School Choice Could Help States Balance Budgets

"Nearly all of America's 50 states are facing budget deficits," writes education professor William Jeynes, who maintains that education spending, which consumes nearly 50% of state budgets, is the biggest driver of those deficits. Since private schools operate at roughly 60% of public schools' per student costs, "states would save money by implementing programs that pay for children to attend these schools instead of more expensive public ones."

Sunday, January 22, 2012

National School Choice Week Jan 23-27

For decades conservatives have advocated giving all families the freedom to choose from among all available schooling options—public, private, parochial and home—without having to pay twice for the education service for their children (i.e., public school taxes plus private school tuition). Today the desire for school choice spans all socio-economic, political, and ethnic groups, as this You Tube video celebrating last year's events and activities shows.

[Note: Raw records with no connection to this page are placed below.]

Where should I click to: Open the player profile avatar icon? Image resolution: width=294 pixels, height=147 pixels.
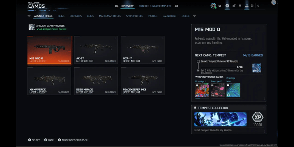(213, 6)
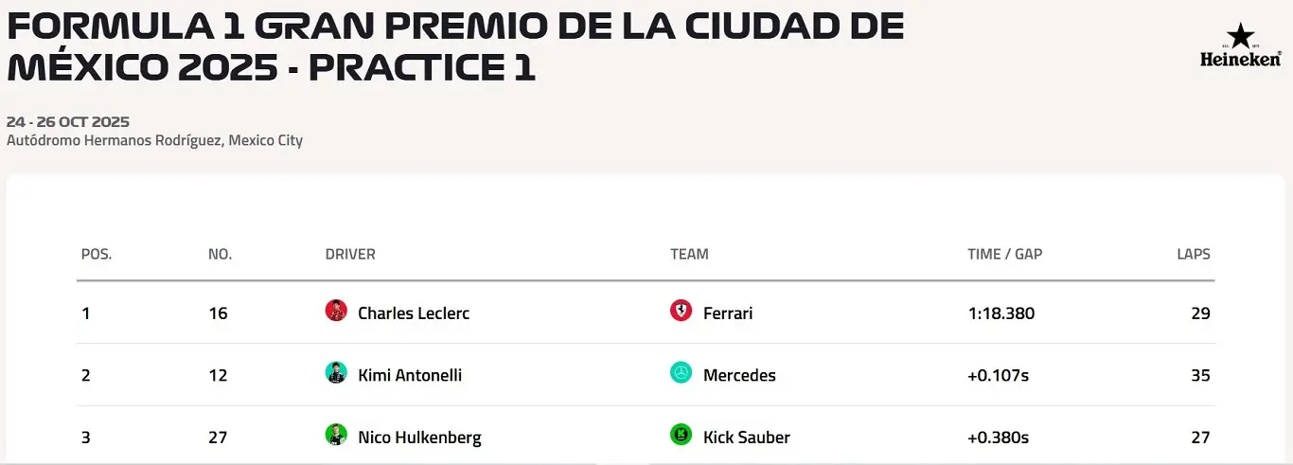Click the LAPS column header
The height and width of the screenshot is (465, 1293).
coord(1193,254)
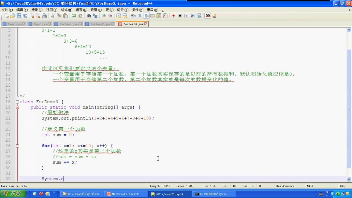The height and width of the screenshot is (198, 352).
Task: Start macro recording with the red record icon
Action: pos(174,15)
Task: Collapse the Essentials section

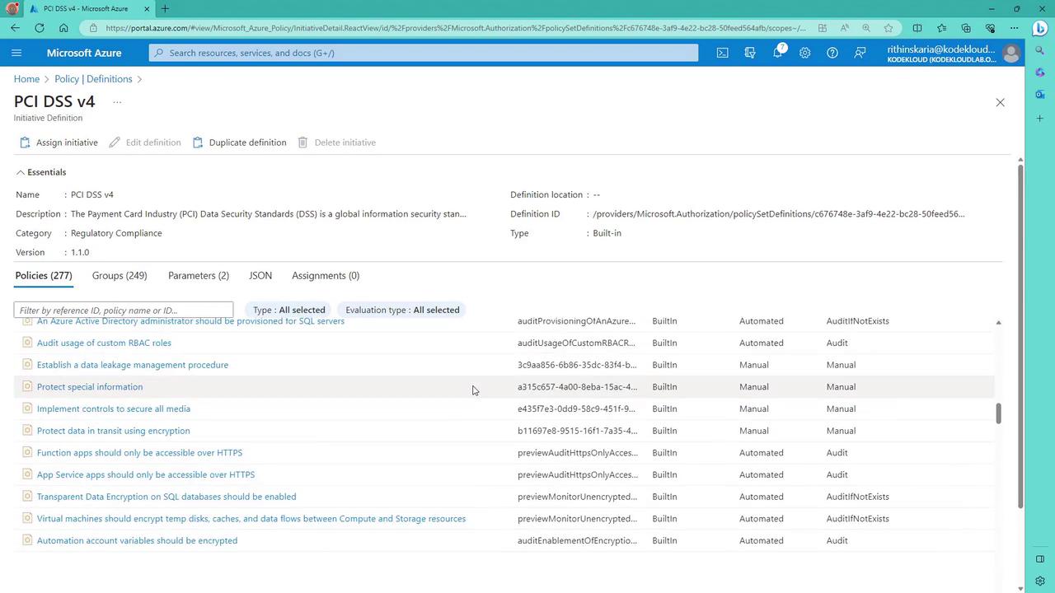Action: [40, 172]
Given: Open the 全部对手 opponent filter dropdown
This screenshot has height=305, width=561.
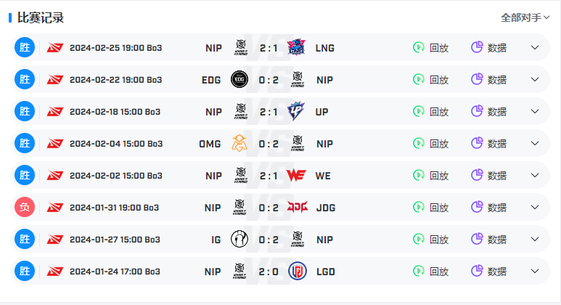Looking at the screenshot, I should coord(525,17).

Thursday, January 19, 2012

Keystone Pipeline: Losing Friends, Gaining Enemies

In a scathing video commentary at Canada Sun News on the rejection of the Keystone Pipeline, Ezra Lavant lambasts environmentalists and the American president for choosing America's enemies over her northern friends. It's a matter of pride for Canadians. View the full 12 minute video.

Levin: A Post-Constitutional America

Radio personality Mark Levin tells Sean Hannity, "we are living in a post-constitutional America."
Much of what goes on in the federal government has no constitutional basis whatsoever. This was part of a scheme, real scheme hatched by a number of leftists about a century ago. And you know them. Woodrow Wilson. Woodrow Wilson didn't make any bones about his contempt for the declaration and individualism and that's what this is, an attack on the individual. He made no bones about his contempt for the Constitution. Woodrow Wilson said in a speech before he became president that the government is like a body, you can't have one organ working against the other. In other words, you can't have separation of powers. So he spent his presidency, as did subsequent Democrats, trying to evade the Constitution or rewrite it.

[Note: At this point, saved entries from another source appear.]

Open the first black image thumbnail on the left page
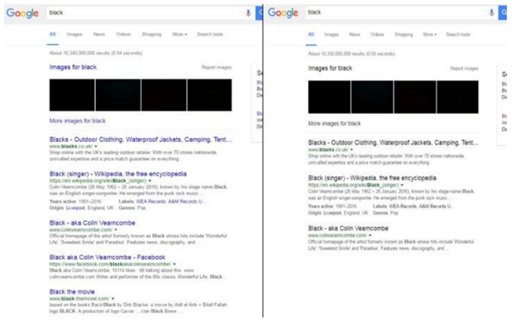 72,95
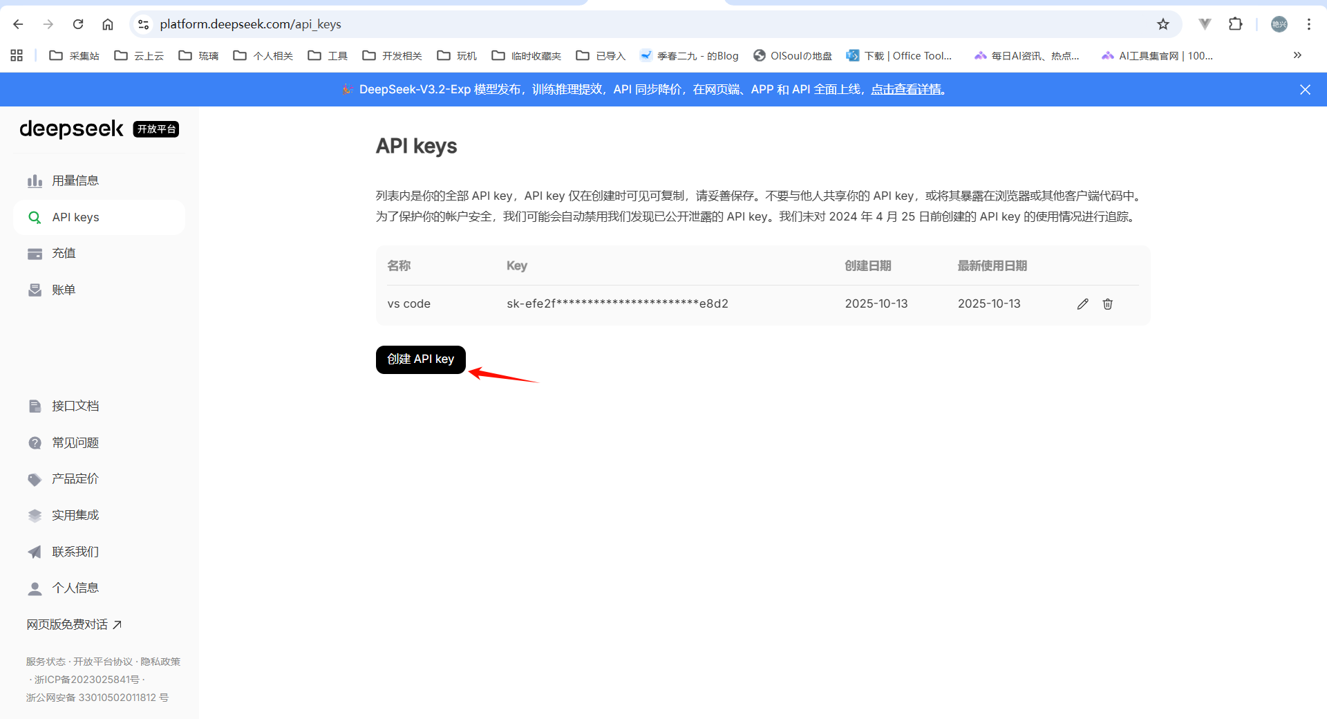Open 账单 in the sidebar
Screen dimensions: 1327x719
coord(64,290)
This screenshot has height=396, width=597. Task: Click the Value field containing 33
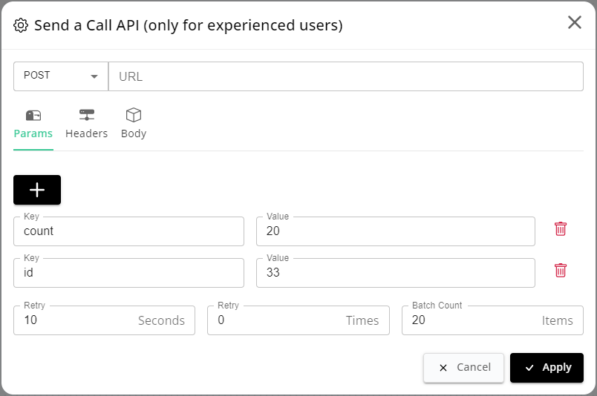point(396,273)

FDR, of course, did the same thing. FDR attacked the Constitution. And Cass Sunstein, who now works for Obama, he made the point that we now live under FDR's Constitution. You know what that means? A powerful centralized government, exactly what the framers of the Constitution rejected.
"'Ameritopia' is here," Levin warns. "The question is how far are we going to go with this?" He ends the book with a question: "So my fellow countrymen, what do you choose, Ameritopia or America?"

The book is Ameritopia: The Unmaking of America.

SOPA Protest Scores

Yesterday's protest against SOPA and PIPA anti-piracy legislation "yielded some positive results," reports the Consumerist. Google brought in 4.5 million signatures on an anti-SOPA petition, Fight for the Future another 1.5 million signatures, and several members of Congress announced they were withdrawing support.

Tuesday, January 17, 2012

Groupthink Diminishes Learning, Creativity and Productivity

"Our companies, our schools and our culture are in thrall to an idea I call the New Groupthink," writes Susan Cain in the NYTimes. But research, she continues, strongly suggests that Groupthink robs us of our individual creativity, productivity and ability to achieve. It also tends to make us more hostile and less healthy.
The New Groupthink has overtaken our workplaces, our schools and our religious institutions... Virtually all American workers now spend time on teams and some 70 percent inhabit open-plan offices, in which no one has “a room of one’s own.” During the last decades, the average amount of space allotted to each employee shrank 300 square feet, from 500 square feet in the 1970s to 200 square feet in 2010.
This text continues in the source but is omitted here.